= Given entries =
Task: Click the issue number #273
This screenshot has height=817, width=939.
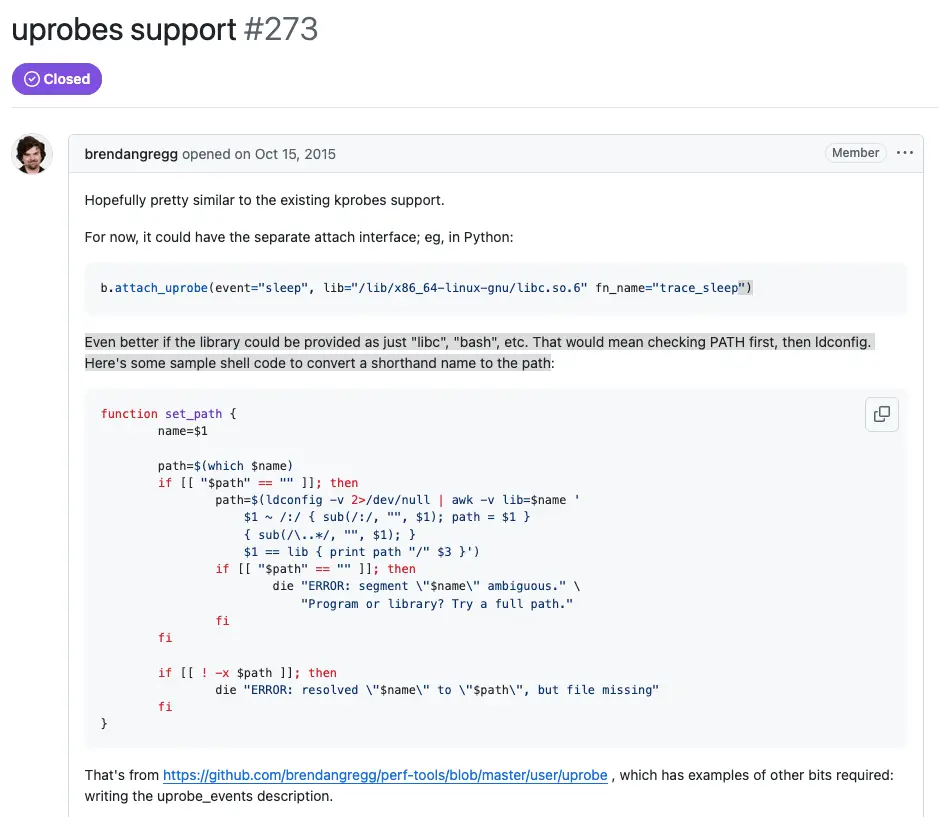Action: pyautogui.click(x=281, y=29)
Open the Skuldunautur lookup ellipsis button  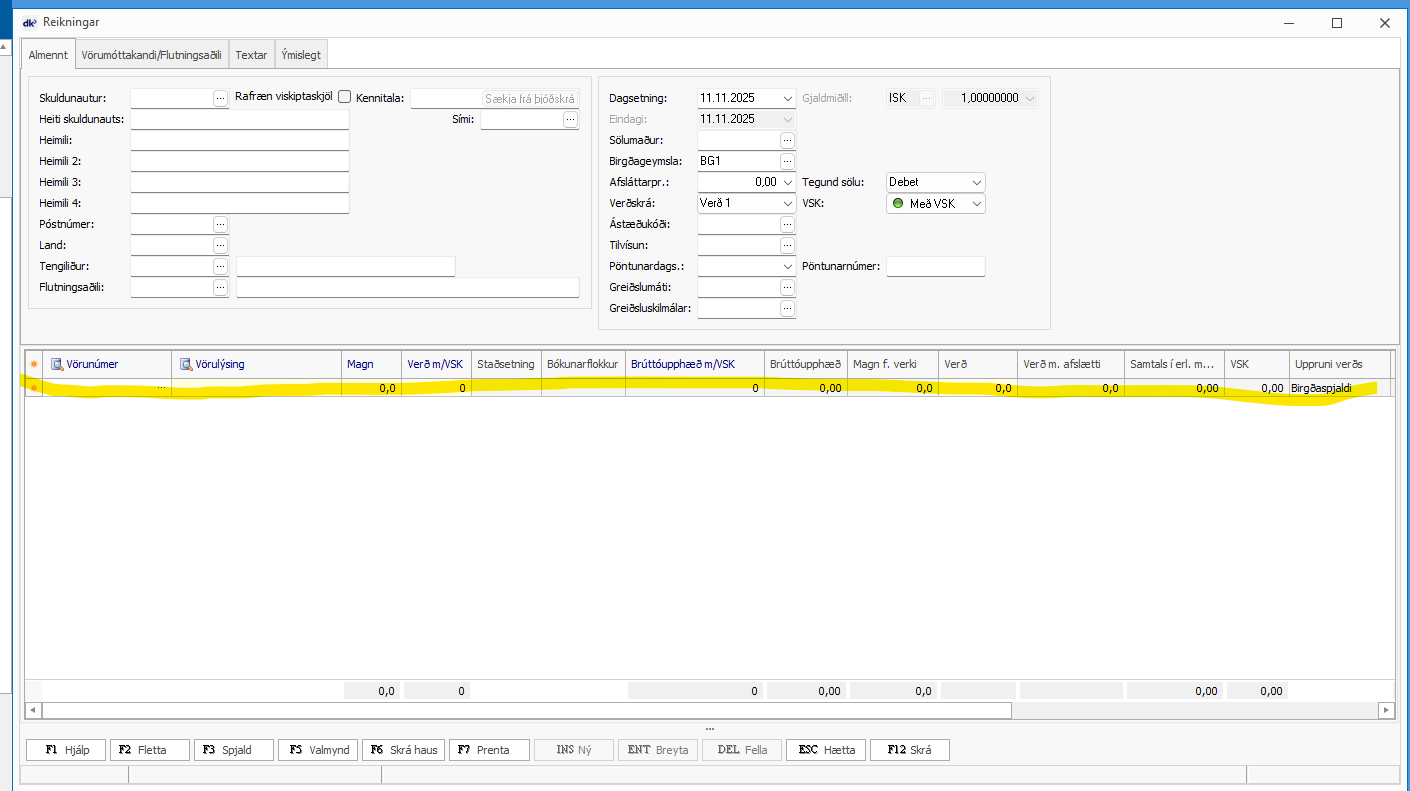[x=221, y=98]
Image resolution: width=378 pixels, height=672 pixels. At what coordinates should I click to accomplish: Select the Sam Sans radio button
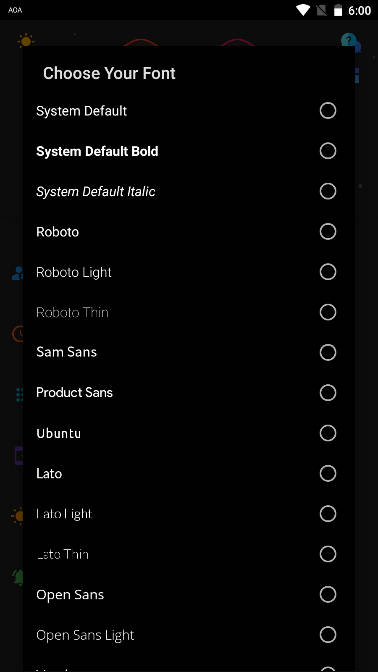pos(328,353)
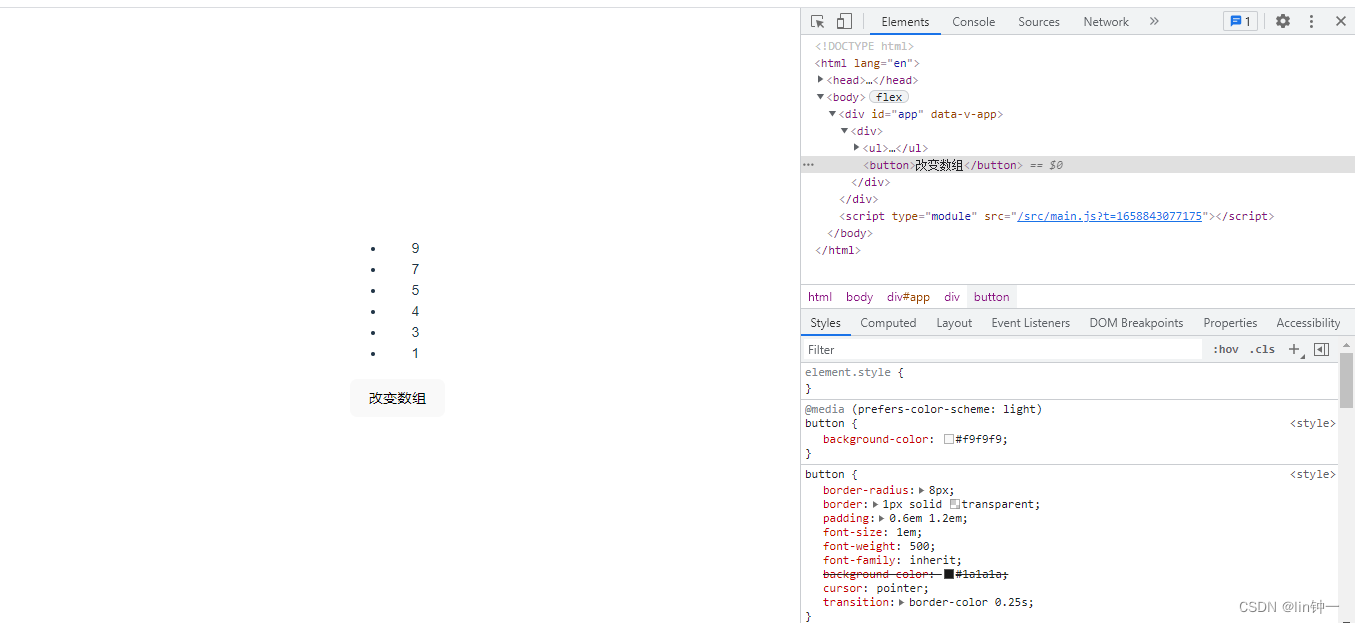Open the /src/main.js script link
The width and height of the screenshot is (1355, 623).
(1109, 216)
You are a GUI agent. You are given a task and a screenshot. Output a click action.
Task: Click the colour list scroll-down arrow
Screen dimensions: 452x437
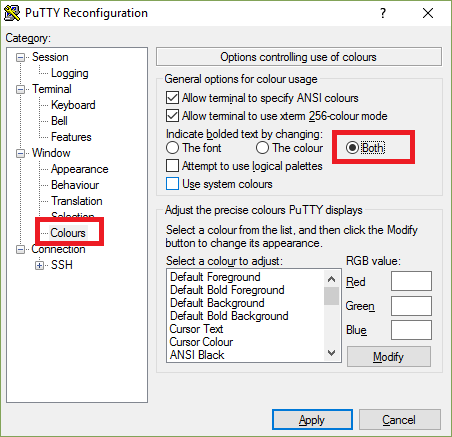click(331, 352)
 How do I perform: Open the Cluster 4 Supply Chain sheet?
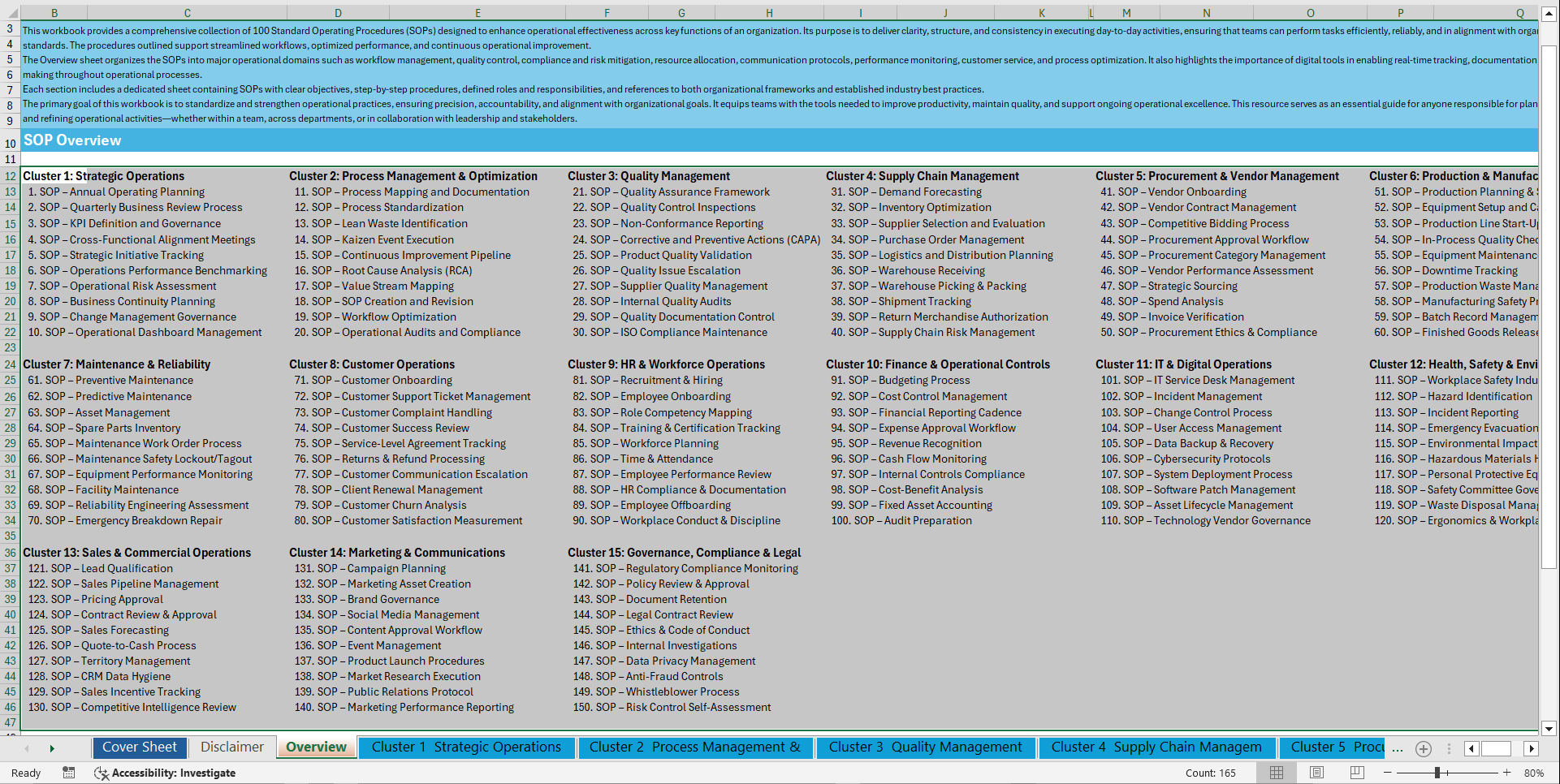point(1156,747)
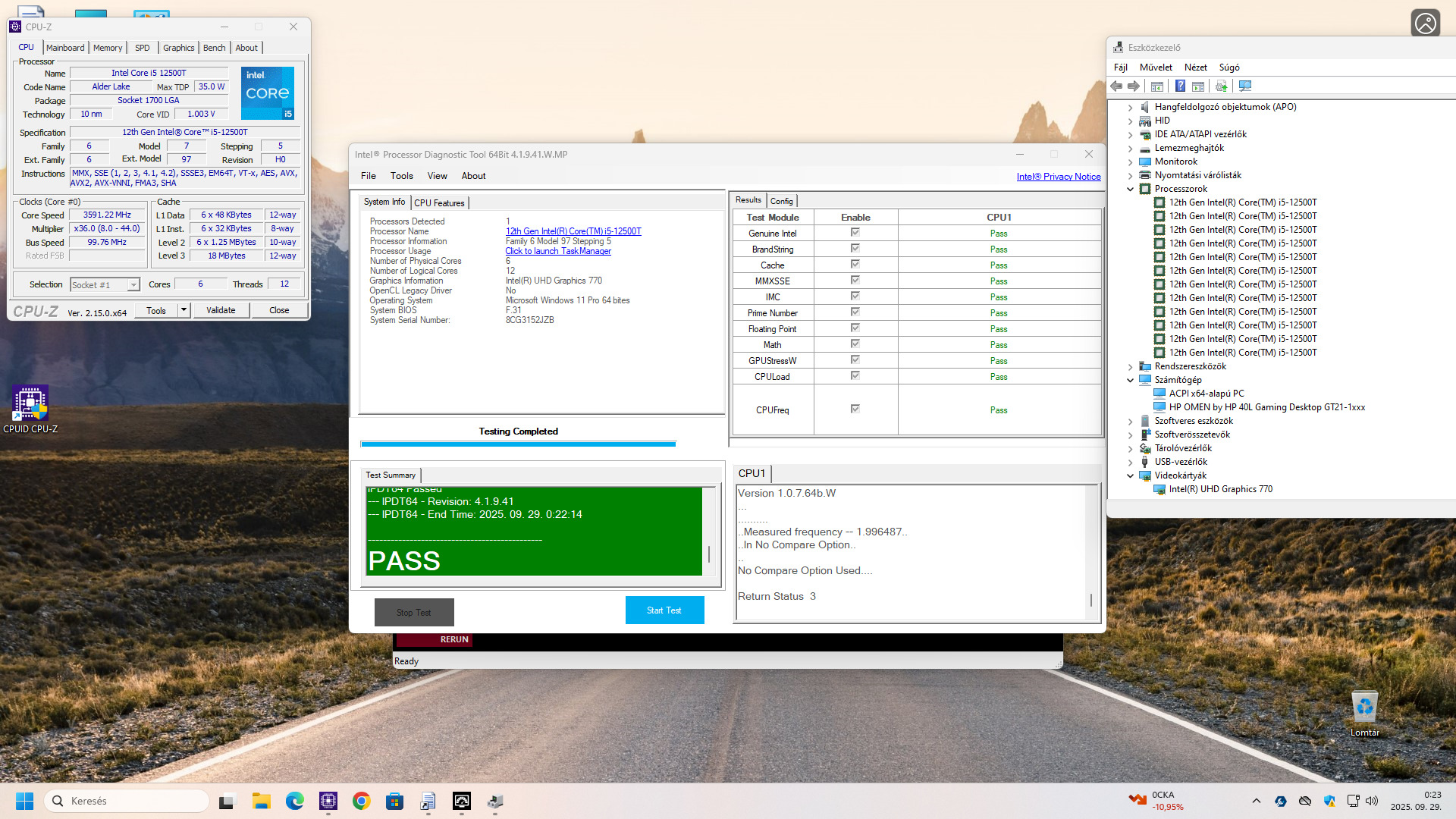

= Aim =
List every line of the material above that contains the word "screenshot", counting only matches with the same capitalization.

= Result =
This screenshot has height=817, width=939.
The width and height of the screenshot is (1355, 623).
You are a GUI agent. You are given a task and a screenshot. Output a click action.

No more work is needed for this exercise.